Still do not believe that even out of the box the speed on the same processor cannot differ ten times depending on the processor mode?
Well, let's take the same DragonBoard.
sysbench --test=cpu run
This time with screenshots:
12.4910 seconds. Ok, now on the same board:
sudo dpkg --add-architecture armhf
sudo apt update
sudo apt install sysbench:armhf
With these commands we installed the 32-bit version of the sysbench package on the same DragonBoard.
And again:
sysbench --test=cpu run
And here is a screenshot (the output of apt install is visible at the top):
156.4920 seconds. The difference is more than 10 times. Since we are talking about such cases, let's look at why in more detail. Let's write such a simple program in C:
#include
#include
int main(int argc, char **argv) {
volatile uint64_t a = 0x123;
volatile uint64_t b = 0x456;
volatile uint64_t c = a * b;
printf("%lu\n", c);
return 0;
}
We use the volatile keyword so that the compiler does not calculate everything in advance, namely, assigns variables and makes an honest multiplication of two arbitrary 64-bit numbers. Let's build a program for both architectures:
arm-linux-gnueabihf-gcc -O2 -g main.c -o main-armhf
aarch64-linux-gnu-gcc -O2 -g main.c -o main-arm64
Now let's see the disassembler for arm64:
$ aarch64-linux-gnu-objdump -d main-arm64
The mul instruction is pretty predictable. And now for armhf:
$ arm-linux-gnueabihf-objdump -d main-armhf
As you can see, the compiler used one of the methods of long arithmetic. And as a result, we observe a whole footcloth that uses quite heavy instructions of mul, mla, umull, among others. Hence the multiple difference in performance.

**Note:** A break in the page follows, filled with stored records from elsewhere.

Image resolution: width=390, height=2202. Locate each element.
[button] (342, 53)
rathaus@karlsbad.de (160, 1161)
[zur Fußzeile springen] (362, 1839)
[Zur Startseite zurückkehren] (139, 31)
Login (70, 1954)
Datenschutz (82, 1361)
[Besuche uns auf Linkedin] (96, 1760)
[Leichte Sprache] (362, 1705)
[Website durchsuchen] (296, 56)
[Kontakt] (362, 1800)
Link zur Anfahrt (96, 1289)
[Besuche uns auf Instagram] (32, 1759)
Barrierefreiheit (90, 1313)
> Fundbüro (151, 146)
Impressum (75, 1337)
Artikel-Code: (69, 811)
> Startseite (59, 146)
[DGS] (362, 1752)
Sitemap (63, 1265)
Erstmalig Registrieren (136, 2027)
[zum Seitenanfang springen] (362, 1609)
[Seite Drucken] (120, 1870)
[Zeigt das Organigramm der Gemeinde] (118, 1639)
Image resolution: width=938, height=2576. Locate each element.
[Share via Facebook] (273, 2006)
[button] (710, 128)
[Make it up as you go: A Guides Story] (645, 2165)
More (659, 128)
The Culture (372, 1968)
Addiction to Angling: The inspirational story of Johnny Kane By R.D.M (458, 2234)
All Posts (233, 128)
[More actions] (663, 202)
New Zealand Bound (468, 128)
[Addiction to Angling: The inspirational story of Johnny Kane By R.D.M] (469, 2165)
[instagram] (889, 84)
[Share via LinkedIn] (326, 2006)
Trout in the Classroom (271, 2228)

Yes, you can still try to compile by including some set of instructions, but then we may lose compatibility with some processor. Once again, we were interested in the real speed of the entire board with real binary packages. We hope this justification, why such a difference was obtained on a specific cpu test , is sufficient. And you will not be confused by such gaps in some tests and, possibly, some application programs.